The story continues...
Despite the aches and worries, the cold and hunger, sleep beckons the vixen. She knows that would be dangerous and yet the oblivion is like a siren’s song. Even the risks have a temptation… she shakes her head. C’mon silly fox, big girls soldier on. Standing up she rubs some feeling into her paws and strides on, avoiding the treacherous gravel edges. It must have been another two hours she guesses before she first heard the noise behind her a car? Moving out of the middle of the road she wrings out her hair, wipes down her muddy paws and then scowls at her blouse. It was ruined already, but now it was ruined with fresh mud streaks. The vehicle is drawing nearer now, a distant rumble in the centre of a misty halo of light, showcasing how many tiny droplets are in freefall. Shaking her hair free it falls about her shoulders, wrung out but still quite damp, the vixen puts on her best smile and sticks out the hitching thumb: the universal symbol of hope. It’s a truck! The fox loved trucks, the smell the sound the names. The drivers… Please have space, please have coffee and please have good music, please, please, please!

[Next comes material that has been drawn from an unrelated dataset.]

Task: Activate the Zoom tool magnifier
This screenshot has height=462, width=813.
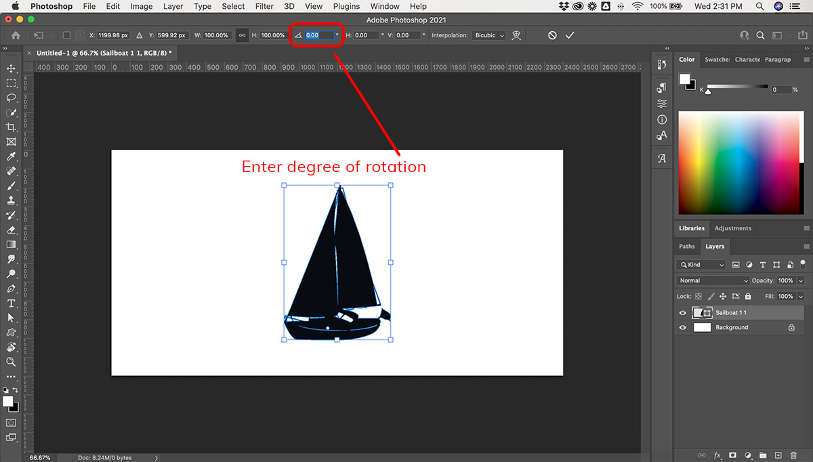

The headlight themselves where visible now and the running lights too, she fancied she could see the driver, tall, rugged, handsome. She knew she couldn’t really though and at this stage she’d accept short, bookish and ugly. In fact she’d be happy with barely any space, no heater, no coffee and Slim Whitman B-side on repeat please just stop. The driver dipped his lights, he must have seen her, and she could hear him slowing down with his gears. Or could she? He’s going too fast… The air-horn sounded: loud, abrupt, alien. Not the sound of her childhood, when she would pump her paw in the air to mime sounding the horn to truckies, Truxsie some of the regulars called her at the Gravy Depot truckstop. This sound was rejection, it said ‘get out of the way’, ‘get back in the gutter stupid fox’. Her thumb had said ‘yes please’ but the horn replied ‘no thanks’. The massive long-nosed eighteen-wheeler hurtled past. A log truck, a Kenworth she thought distantly, dust and debris whipped around her like a hurricane and then she fell over in the vacuum of its passing. Its tail-lights red and sinister. Mere minutes passed and she was alone in the dark again. Damp, cold on the ground and so, so tired. Caught between wanting to lie down and needing to stand up she was frozen in indecision. I’m not at the bottom, I’m not at the top coz this is the stair where I always stop. She laughs then, the song had always seemed so sad and yet at this moment it was the most joyous thing she could imagine, it gives her the strength to stand again. So she stands.